Begin EXTRACTED RECORDS
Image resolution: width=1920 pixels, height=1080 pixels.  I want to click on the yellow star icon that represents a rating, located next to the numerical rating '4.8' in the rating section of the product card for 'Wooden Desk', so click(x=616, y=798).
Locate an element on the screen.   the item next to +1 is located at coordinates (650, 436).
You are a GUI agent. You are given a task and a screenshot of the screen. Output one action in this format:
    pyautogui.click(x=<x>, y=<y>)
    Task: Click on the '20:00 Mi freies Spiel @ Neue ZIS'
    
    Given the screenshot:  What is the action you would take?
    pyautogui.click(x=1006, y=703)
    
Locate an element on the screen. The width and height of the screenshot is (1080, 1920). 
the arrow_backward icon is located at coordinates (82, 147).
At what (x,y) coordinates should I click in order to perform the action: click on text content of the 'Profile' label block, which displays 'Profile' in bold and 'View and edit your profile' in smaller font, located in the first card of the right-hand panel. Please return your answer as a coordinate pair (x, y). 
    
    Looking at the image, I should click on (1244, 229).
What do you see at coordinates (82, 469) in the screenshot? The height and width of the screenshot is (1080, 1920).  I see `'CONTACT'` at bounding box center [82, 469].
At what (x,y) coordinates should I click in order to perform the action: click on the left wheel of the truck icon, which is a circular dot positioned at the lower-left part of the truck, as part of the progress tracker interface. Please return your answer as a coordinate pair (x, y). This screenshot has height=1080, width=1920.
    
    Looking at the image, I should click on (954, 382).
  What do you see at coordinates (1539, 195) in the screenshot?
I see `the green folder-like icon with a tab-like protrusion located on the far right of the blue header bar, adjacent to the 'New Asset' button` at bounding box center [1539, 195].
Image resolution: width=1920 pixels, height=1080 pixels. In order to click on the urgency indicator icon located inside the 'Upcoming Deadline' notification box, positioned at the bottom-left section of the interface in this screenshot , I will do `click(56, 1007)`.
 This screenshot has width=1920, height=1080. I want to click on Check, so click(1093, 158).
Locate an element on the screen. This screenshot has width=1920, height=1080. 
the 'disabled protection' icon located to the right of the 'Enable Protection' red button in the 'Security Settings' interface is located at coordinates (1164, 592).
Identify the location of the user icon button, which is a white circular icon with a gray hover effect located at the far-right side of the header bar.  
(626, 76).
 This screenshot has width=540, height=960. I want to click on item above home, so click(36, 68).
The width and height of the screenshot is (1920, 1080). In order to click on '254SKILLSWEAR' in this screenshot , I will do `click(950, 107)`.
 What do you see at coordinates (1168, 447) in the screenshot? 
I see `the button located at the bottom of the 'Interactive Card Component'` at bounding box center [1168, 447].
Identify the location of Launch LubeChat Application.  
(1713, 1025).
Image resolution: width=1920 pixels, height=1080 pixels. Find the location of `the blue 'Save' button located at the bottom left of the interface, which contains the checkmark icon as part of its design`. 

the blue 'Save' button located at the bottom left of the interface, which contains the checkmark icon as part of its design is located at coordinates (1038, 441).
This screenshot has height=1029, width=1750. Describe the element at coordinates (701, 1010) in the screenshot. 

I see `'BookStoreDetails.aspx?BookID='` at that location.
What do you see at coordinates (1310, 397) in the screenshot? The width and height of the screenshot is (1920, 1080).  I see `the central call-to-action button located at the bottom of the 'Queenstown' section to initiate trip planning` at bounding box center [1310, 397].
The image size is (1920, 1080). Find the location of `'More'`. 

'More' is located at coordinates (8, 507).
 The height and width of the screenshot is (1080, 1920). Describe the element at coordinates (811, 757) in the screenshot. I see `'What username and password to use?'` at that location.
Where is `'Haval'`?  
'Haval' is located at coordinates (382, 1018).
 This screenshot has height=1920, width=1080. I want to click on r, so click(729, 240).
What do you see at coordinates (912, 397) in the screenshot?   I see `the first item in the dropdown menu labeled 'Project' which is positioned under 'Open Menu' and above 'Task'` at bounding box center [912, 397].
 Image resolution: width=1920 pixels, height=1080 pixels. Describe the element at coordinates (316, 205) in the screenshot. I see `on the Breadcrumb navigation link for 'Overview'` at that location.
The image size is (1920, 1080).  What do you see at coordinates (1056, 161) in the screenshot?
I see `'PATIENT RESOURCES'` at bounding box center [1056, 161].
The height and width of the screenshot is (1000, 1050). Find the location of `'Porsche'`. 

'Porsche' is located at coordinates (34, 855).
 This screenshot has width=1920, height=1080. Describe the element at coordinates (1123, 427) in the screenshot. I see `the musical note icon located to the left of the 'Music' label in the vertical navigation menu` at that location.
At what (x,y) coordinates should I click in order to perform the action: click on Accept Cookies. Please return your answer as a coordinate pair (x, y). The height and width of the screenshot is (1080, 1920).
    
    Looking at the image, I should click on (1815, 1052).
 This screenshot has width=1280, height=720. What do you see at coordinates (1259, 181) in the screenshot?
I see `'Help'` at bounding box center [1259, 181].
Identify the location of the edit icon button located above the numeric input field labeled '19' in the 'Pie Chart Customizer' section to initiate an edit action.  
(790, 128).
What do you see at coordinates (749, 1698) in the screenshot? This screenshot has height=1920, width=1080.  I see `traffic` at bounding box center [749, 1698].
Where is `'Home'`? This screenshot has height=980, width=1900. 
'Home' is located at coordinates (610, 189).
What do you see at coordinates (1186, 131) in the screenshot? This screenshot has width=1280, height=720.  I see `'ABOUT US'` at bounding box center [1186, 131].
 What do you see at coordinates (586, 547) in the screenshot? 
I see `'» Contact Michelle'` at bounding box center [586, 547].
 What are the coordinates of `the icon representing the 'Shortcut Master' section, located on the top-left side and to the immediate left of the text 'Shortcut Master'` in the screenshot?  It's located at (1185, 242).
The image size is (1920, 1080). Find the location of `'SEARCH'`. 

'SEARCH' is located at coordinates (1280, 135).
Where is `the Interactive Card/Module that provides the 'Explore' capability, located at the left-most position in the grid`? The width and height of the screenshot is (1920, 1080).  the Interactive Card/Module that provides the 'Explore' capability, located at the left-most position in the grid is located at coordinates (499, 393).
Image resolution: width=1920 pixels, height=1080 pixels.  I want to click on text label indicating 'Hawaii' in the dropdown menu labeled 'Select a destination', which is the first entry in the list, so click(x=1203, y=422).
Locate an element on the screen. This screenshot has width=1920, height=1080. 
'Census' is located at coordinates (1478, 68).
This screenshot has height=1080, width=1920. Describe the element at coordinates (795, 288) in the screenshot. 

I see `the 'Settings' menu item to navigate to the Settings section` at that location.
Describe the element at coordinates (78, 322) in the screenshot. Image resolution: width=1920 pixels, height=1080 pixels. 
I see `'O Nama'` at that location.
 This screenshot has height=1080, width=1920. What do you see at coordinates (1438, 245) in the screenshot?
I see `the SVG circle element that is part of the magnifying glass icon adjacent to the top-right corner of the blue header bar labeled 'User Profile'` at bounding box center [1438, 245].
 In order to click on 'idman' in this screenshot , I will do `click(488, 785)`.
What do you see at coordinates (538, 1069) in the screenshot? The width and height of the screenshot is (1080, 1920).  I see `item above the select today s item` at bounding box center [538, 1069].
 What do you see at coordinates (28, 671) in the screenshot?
End EXTRACTED RECORDS
— GOAL —
Extract everything from the line containing "What are the" down to the end of the records above, reproducing each line verbatim.

— COMPLETED EXERCISE —
 What are the coordinates of `the icon representing the 'Shortcut Master' section, located on the top-left side and to the immediate left of the text 'Shortcut Master'` in the screenshot?  It's located at (1185, 242).
The image size is (1920, 1080). Find the location of `'SEARCH'`. 

'SEARCH' is located at coordinates (1280, 135).
Where is `the Interactive Card/Module that provides the 'Explore' capability, located at the left-most position in the grid`? The width and height of the screenshot is (1920, 1080).  the Interactive Card/Module that provides the 'Explore' capability, located at the left-most position in the grid is located at coordinates (499, 393).
Image resolution: width=1920 pixels, height=1080 pixels.  I want to click on text label indicating 'Hawaii' in the dropdown menu labeled 'Select a destination', which is the first entry in the list, so click(x=1203, y=422).
Locate an element on the screen. This screenshot has width=1920, height=1080. 
'Census' is located at coordinates (1478, 68).
This screenshot has height=1080, width=1920. Describe the element at coordinates (795, 288) in the screenshot. 

I see `the 'Settings' menu item to navigate to the Settings section` at that location.
Describe the element at coordinates (78, 322) in the screenshot. Image resolution: width=1920 pixels, height=1080 pixels. 
I see `'O Nama'` at that location.
 This screenshot has height=1080, width=1920. What do you see at coordinates (1438, 245) in the screenshot?
I see `the SVG circle element that is part of the magnifying glass icon adjacent to the top-right corner of the blue header bar labeled 'User Profile'` at bounding box center [1438, 245].
 In order to click on 'idman' in this screenshot , I will do `click(488, 785)`.
What do you see at coordinates (538, 1069) in the screenshot? The width and height of the screenshot is (1080, 1920).  I see `item above the select today s item` at bounding box center [538, 1069].
 What do you see at coordinates (28, 671) in the screenshot?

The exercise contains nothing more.